ECLI:NL:HR:2004:AO4205
Hoge Raad
- Cassatie
- A.E.M. van der Putt-Lauwers
- F.W.G.M. van Brunschot
- D.G. van Vliet
- P. Lourens
- J.W. van den Berge
- Rechtspraak.nl
Cassatie over naheffingsaanslag omzetbelasting en de kwalificatie van een factuur
In deze zaak gaat het om een beroep in cassatie van de fiscale eenheid X Holding N.V. tegen een uitspraak van het Gerechtshof te Amsterdam, die betrekking heeft op een naheffingsaanslag in de omzetbelasting over het tijdvak van 1 januari 1995 tot en met 31 december 1995. De naheffingsaanslag, ter hoogte van ƒ 560.000, werd opgelegd na bezwaar en werd door de Inspecteur gehandhaafd. Het Hof verklaarde het beroep van belanghebbende ongegrond, waarna belanghebbende cassatie instelde.

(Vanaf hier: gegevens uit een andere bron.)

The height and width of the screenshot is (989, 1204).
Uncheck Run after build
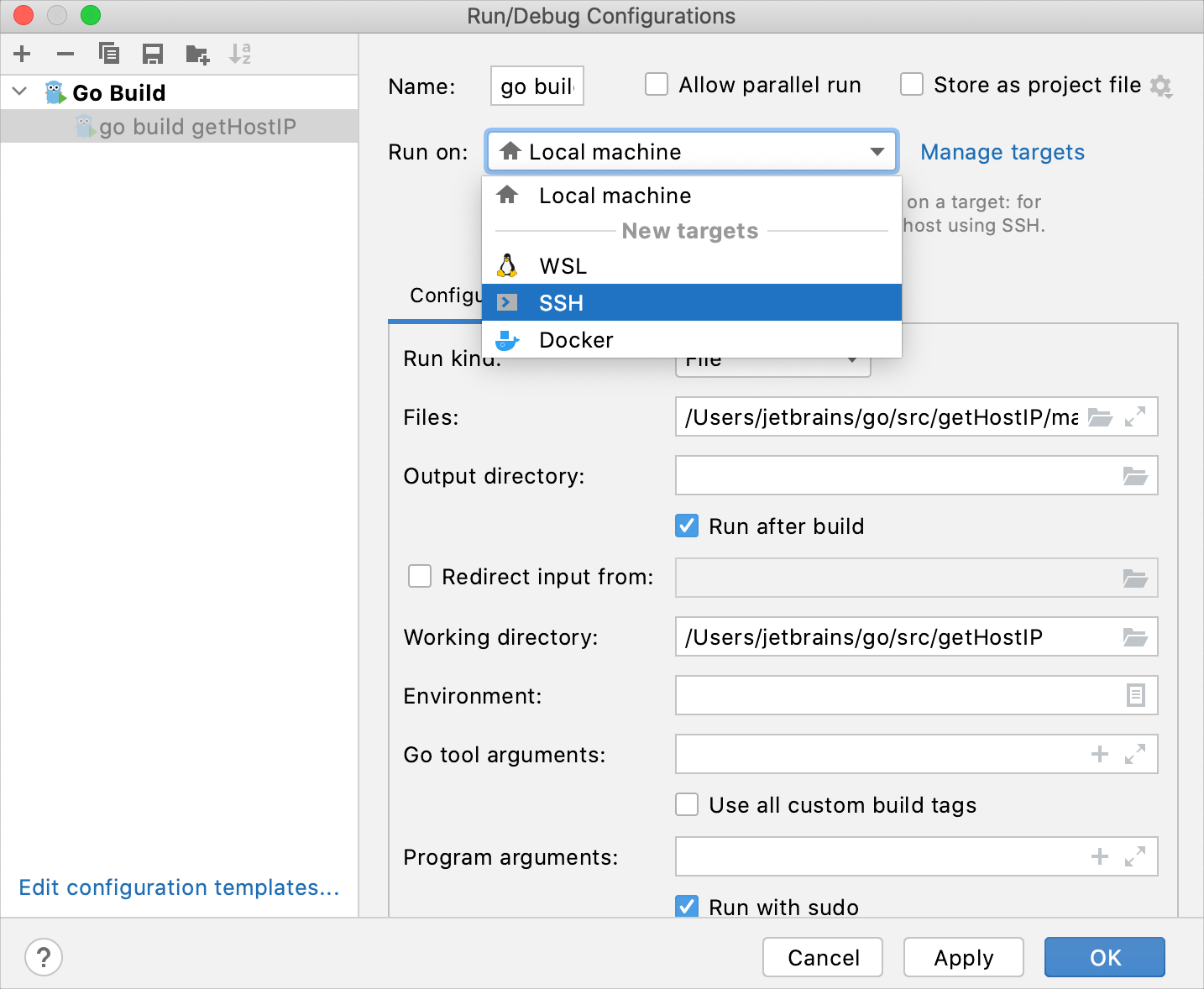pos(687,526)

De Hoge Raad oordeelt dat het Hof ten onrechte heeft geoordeeld dat de brief van 25 juli 1995, die betrekking heeft op de afwikkeling van vorderingen, kan worden aangemerkt als een factuur in de zin van artikel 37 van de Wet op de omzetbelasting 1968. De Hoge Raad stelt vast dat de belanghebbende, X, niet degene was die de goederen aan A Europe heeft geleverd en dat de brief geen betrekking had op de levering van goederen in het kader van de doorstart van A Holland B.V. Het Hof heeft niet voldoende onderbouwd waarom de brief toch als factuur moet worden aangemerkt.

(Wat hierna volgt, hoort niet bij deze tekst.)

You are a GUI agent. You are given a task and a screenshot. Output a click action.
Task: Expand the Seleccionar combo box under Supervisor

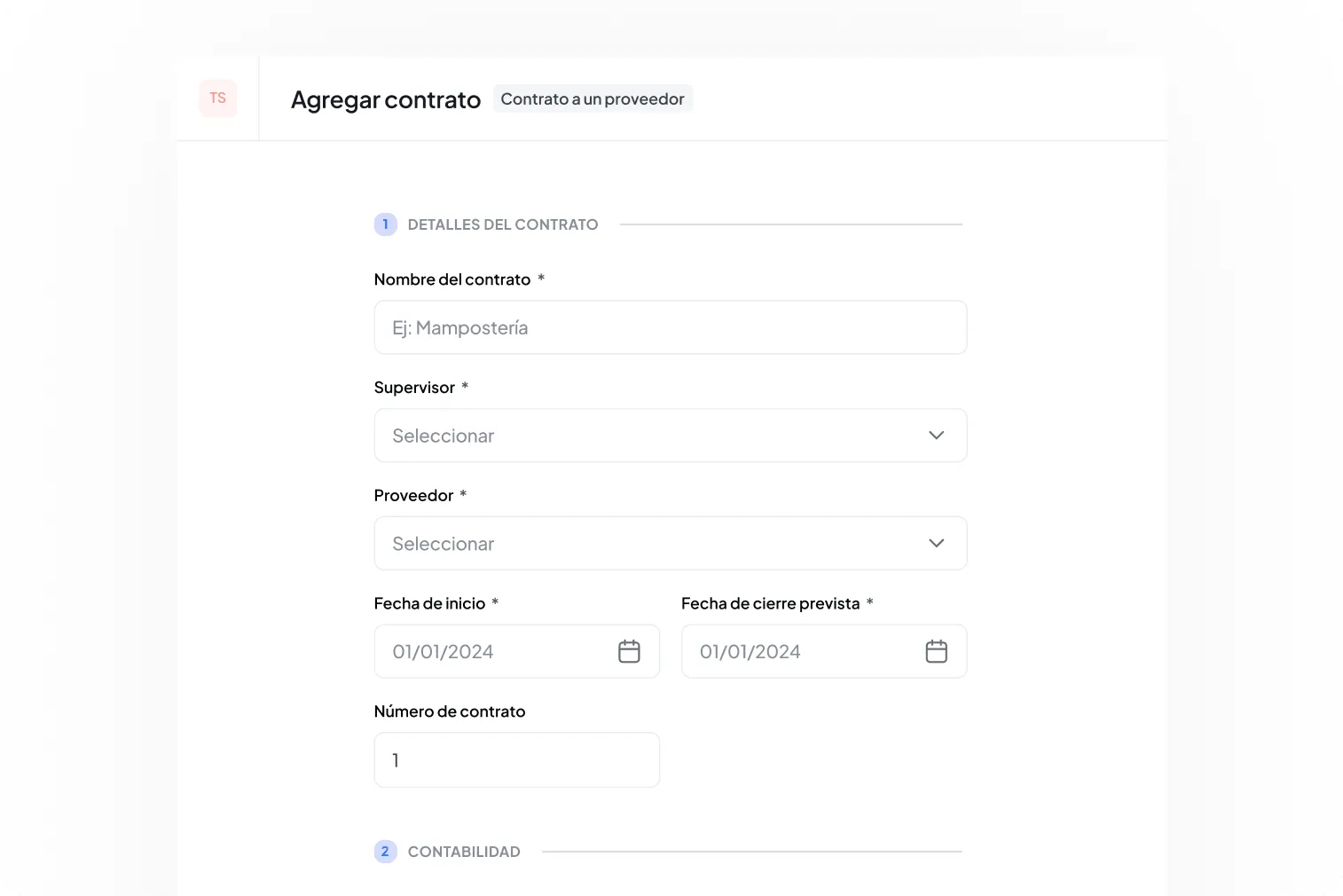(621, 435)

Daarnaast oordeelt de Hoge Raad dat het Hof buiten de grenzen van het geschil is getreden door te oordelen dat er sprake was van een door belanghebbende verrichte dienst, zonder dat dit standpunt door de Inspecteur was ingenomen. De Hoge Raad verklaart het beroep gegrond, vernietigt de uitspraak van het Hof en verwijst de zaak terug naar het Gerechtshof te 's-Gravenhage voor verdere behandeling. Tevens wordt de Staatssecretaris van Financiën veroordeeld in de proceskosten van belanghebbende.